■ Records for this task
<<<<

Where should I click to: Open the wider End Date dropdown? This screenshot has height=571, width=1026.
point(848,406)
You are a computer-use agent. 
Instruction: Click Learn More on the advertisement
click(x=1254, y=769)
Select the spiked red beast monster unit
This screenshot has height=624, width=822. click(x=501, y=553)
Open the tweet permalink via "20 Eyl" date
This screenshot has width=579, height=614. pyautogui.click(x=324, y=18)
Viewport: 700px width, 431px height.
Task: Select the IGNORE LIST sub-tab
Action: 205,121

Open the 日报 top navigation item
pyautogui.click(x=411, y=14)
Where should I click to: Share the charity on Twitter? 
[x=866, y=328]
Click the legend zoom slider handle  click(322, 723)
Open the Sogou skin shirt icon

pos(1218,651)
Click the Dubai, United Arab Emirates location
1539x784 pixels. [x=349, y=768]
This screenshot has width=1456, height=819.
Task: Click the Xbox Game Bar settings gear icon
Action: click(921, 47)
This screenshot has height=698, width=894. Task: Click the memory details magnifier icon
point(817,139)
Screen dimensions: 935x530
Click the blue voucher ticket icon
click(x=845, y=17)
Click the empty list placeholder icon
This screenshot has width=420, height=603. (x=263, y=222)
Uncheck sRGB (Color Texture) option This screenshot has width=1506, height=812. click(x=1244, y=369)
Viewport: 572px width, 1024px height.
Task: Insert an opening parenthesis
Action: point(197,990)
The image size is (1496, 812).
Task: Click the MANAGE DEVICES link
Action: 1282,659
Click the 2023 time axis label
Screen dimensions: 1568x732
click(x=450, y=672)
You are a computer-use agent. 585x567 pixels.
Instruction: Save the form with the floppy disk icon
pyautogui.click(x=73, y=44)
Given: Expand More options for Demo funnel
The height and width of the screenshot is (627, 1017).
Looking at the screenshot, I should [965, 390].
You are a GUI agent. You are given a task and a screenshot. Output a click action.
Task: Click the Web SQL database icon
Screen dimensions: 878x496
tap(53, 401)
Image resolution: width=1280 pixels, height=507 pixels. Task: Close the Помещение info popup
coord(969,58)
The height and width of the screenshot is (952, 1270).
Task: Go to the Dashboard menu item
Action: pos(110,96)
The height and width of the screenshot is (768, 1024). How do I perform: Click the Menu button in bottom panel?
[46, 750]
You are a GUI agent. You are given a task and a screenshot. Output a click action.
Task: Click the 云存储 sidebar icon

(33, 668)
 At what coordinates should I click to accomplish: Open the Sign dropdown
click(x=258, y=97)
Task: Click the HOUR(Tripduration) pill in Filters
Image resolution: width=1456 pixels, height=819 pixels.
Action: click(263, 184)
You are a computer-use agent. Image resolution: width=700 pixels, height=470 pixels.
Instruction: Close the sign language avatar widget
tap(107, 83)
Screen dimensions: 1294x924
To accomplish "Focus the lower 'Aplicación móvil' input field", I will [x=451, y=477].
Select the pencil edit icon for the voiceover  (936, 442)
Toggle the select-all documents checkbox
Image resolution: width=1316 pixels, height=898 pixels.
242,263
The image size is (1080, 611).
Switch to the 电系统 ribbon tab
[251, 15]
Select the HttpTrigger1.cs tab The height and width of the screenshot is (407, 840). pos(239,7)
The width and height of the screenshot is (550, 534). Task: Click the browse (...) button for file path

>>>>

■ Written task
Reproduce every line of the items above verbatim, from the first line through the last, without changing anything.

■ Complete response
Where should I click to: Open the wider End Date dropdown? This screenshot has height=571, width=1026.
point(848,406)
You are a computer-use agent. 
Instruction: Click Learn More on the advertisement
click(x=1254, y=769)
Select the spiked red beast monster unit
This screenshot has height=624, width=822. click(x=501, y=553)
Open the tweet permalink via "20 Eyl" date
This screenshot has width=579, height=614. pyautogui.click(x=324, y=18)
Viewport: 700px width, 431px height.
Task: Select the IGNORE LIST sub-tab
Action: 205,121

Open the 日报 top navigation item
pyautogui.click(x=411, y=14)
Where should I click to: Share the charity on Twitter? 
[x=866, y=328]
Click the legend zoom slider handle  click(322, 723)
Open the Sogou skin shirt icon

pos(1218,651)
Click the Dubai, United Arab Emirates location
1539x784 pixels. [x=349, y=768]
This screenshot has width=1456, height=819.
Task: Click the Xbox Game Bar settings gear icon
Action: click(921, 47)
This screenshot has height=698, width=894. Task: Click the memory details magnifier icon
point(817,139)
Screen dimensions: 935x530
Click the blue voucher ticket icon
click(x=845, y=17)
Click the empty list placeholder icon
This screenshot has width=420, height=603. (x=263, y=222)
Uncheck sRGB (Color Texture) option This screenshot has width=1506, height=812. click(x=1244, y=369)
Viewport: 572px width, 1024px height.
Task: Insert an opening parenthesis
Action: point(197,990)
The image size is (1496, 812).
Task: Click the MANAGE DEVICES link
Action: 1282,659
Click the 2023 time axis label
Screen dimensions: 1568x732
click(x=450, y=672)
You are a computer-use agent. 585x567 pixels.
Instruction: Save the form with the floppy disk icon
pyautogui.click(x=73, y=44)
Given: Expand More options for Demo funnel
The height and width of the screenshot is (627, 1017).
Looking at the screenshot, I should [965, 390].
You are a GUI agent. You are given a task and a screenshot. Output a click action.
Task: Click the Web SQL database icon
Screen dimensions: 878x496
tap(53, 401)
Image resolution: width=1280 pixels, height=507 pixels. Task: Close the Помещение info popup
coord(969,58)
The height and width of the screenshot is (952, 1270).
Task: Go to the Dashboard menu item
Action: pos(110,96)
The height and width of the screenshot is (768, 1024). How do I perform: Click the Menu button in bottom panel?
[46, 750]
You are a GUI agent. You are given a task and a screenshot. Output a click action.
Task: Click the 云存储 sidebar icon

(33, 668)
 At what coordinates should I click to accomplish: Open the Sign dropdown
click(x=258, y=97)
Task: Click the HOUR(Tripduration) pill in Filters
Image resolution: width=1456 pixels, height=819 pixels.
Action: click(263, 184)
You are a computer-use agent. Image resolution: width=700 pixels, height=470 pixels.
Instruction: Close the sign language avatar widget
tap(107, 83)
Screen dimensions: 1294x924
To accomplish "Focus the lower 'Aplicación móvil' input field", I will [x=451, y=477].
Select the pencil edit icon for the voiceover  (936, 442)
Toggle the select-all documents checkbox
Image resolution: width=1316 pixels, height=898 pixels.
242,263
The image size is (1080, 611).
Switch to the 电系统 ribbon tab
[251, 15]
Select the HttpTrigger1.cs tab The height and width of the screenshot is (407, 840). pos(239,7)
The width and height of the screenshot is (550, 534). Task: Click the browse (...) button for file path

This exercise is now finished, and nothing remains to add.